Ao longo de 2009, Filho continuou a se pronunciar. Ele compareceu a reuniões da Câmara Municipal de Limoeiro do Norte, e em novembro já tinha convencido um número suficiente de membros da Casa, apesar da oposição de grandes latifundiários a aprovarem uma proibição aos voos de pulverização. Alguns fazendeiros continuaram com as pulverizações mesmo assim.
No começo de 2010, Filho passou a tirar fotos e fazer vídeos de um avião decolando de um campo de voo local. Ele disse às pessoas de Limoeiro do Norte que estava coletando indícios sobre violações com agrotóxicos. Ele também passou a receber ameaças.
Morto a tiros
No dia 21 de abril, quando ia para casa através de plantações de banana, Filho foi atingido 25 vezes com uma pistola calibre 40. Um mês depois, o conselho da cidade revogou a proibição às pulverizações.
Após uma investigação de dois anos, a polícia acusou João Teixeira, um latifundiário, fazendeiro e empresário local que coordenava as pulverizações no planalto, de encomendar o assassinato. Por telefone, Teixeira declarou: “Nós não tivemos nada a ver.” Ele se recusou a discutir o assunto. Um juiz de Limoeiro deve decidir nos próximos meses se o caso irá a julgamento.
Nesse meio tempo, dois tribunais decidiram a favor de Gerlene Santos, a viúva de Vanderlei. Em 2013, uma corte de Limoeiro ordenou que a Fresh Del Monte pagasse indenizações no valor de 350 mil reais, e uma instância superior manteve a decisão.
Na chapada, as tensões permanecem. Uma placa de concreto do lado de fora da associação de fazendeiros está coberta de pichações de caveiras e frases como “Agrotóxico causa câncer”.
Agrotóxico causa câncer
Sobre provocar câncer, o Estado de São Paulo publicou no dia 8 de abril a matéria “Inca se posiciona pela 1ª vez pela redução do uso de agrotóxicos”.
Na matéria, o Instituto Nacional do Câncer – Inca recomendou no dia 8 de abril a redução progressiva de agrotóxicos nas plantações, diante das evidências de que a exposição aos pesticidas está ligada a casos de câncer.

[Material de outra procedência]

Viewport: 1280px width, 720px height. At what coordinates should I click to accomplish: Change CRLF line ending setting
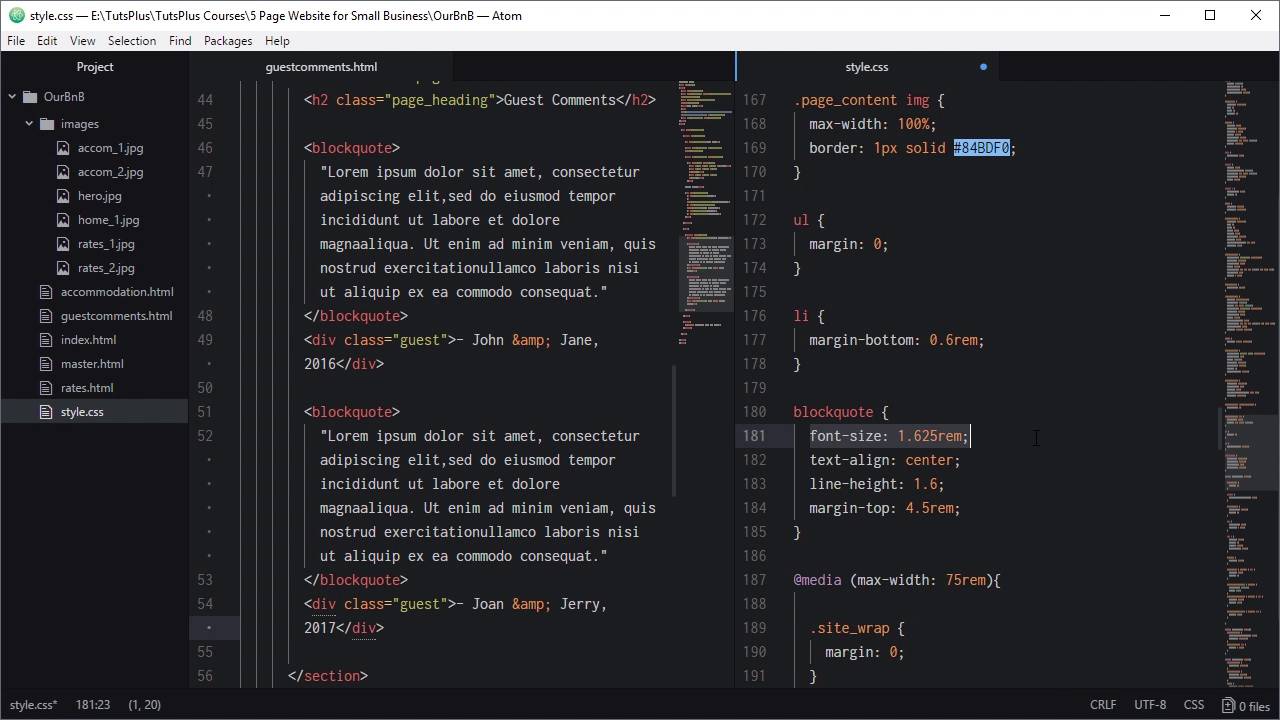click(1103, 705)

O diretor do Sinait, Francisco Luís Lima, destaca que os agrotóxicos são usados de forma abusiva no país e levam ao adoecimento e morte dos trabalhadores. Segundo ele, o Brasil, além de ser o maior consumidor mundial de agrotóxicos, permite a venda indiscriminada de produtos que já foram ou estão sendo banidos da Europa. “São produtos agressivos que colocam em risco a saúde da população e do trabalhador brasileiro”.
Francisco Luís disse que há muitas dificuldades da fiscalização na área, já que não há controle e critérios para a venda dos produtos. Muitos problemas de saúde são causados aos trabalhadores, que muitas vezes não têm treinamento adequado e não utilizam equipamentos de segurança. O uso de agrotóxicos contamina alimentos e compromete o meio ambiente, a saúde do aplicador e da população em geral. Alimentos como pimentão, tomate e morango possuem percentual superior a 50% de contaminação. “Segundo a Anvisa, o uso de agrotóxicos não autorizados é responsável pela maior parte das irregularidades dos vegetais consumidos no Brasil”.
Com informações da Reuters e do Estado de São Paulo.